→ Information provided:
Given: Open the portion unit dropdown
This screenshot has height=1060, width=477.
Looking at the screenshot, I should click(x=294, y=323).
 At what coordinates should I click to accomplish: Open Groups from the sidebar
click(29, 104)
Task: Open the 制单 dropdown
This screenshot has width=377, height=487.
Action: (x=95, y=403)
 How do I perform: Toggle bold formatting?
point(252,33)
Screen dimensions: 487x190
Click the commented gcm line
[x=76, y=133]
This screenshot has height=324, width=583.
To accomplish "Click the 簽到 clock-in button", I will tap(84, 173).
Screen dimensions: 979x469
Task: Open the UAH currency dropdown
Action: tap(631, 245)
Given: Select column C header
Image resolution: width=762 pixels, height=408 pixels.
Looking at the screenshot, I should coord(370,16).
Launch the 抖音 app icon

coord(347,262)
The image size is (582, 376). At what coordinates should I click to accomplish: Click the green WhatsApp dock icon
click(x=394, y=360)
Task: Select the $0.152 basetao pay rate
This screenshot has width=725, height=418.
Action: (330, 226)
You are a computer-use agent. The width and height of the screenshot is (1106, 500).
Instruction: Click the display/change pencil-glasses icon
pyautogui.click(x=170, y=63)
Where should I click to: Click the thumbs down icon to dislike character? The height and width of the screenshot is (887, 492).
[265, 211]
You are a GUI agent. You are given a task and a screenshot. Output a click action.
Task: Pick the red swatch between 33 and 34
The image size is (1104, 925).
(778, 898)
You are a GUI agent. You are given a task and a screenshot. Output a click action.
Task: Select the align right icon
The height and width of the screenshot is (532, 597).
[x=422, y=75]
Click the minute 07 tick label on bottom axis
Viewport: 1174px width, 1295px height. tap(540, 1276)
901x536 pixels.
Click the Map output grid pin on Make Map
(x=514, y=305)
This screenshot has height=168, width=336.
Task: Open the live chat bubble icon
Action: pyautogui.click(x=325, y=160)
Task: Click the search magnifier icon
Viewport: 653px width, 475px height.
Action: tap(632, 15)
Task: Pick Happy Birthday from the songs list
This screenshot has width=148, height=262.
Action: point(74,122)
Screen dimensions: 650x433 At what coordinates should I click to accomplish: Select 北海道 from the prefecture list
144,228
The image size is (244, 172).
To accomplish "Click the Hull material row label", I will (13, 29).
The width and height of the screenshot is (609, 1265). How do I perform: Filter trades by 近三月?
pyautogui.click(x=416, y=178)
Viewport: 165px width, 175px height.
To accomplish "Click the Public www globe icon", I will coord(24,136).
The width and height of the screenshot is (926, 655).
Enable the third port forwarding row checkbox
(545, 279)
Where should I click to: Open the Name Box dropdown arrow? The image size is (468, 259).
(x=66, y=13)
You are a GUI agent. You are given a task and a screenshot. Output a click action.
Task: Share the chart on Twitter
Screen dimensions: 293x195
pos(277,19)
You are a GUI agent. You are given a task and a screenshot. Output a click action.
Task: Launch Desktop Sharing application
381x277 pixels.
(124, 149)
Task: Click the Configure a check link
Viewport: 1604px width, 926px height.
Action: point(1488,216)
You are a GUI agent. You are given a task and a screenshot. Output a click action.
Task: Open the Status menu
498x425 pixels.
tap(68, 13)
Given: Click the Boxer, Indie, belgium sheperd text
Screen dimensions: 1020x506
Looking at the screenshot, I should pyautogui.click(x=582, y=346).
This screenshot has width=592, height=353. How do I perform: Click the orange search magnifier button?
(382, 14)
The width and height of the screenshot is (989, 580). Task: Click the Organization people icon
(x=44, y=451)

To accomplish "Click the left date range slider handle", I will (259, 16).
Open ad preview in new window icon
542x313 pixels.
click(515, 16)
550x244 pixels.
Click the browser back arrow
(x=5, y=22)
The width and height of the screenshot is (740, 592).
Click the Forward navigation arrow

→ The problem: Please find every line in the listing that holds the string "Pick" and copy it.

→ Solution:
Task: Pick the red swatch between 33 and 34
Task: Pick Happy Birthday from the songs list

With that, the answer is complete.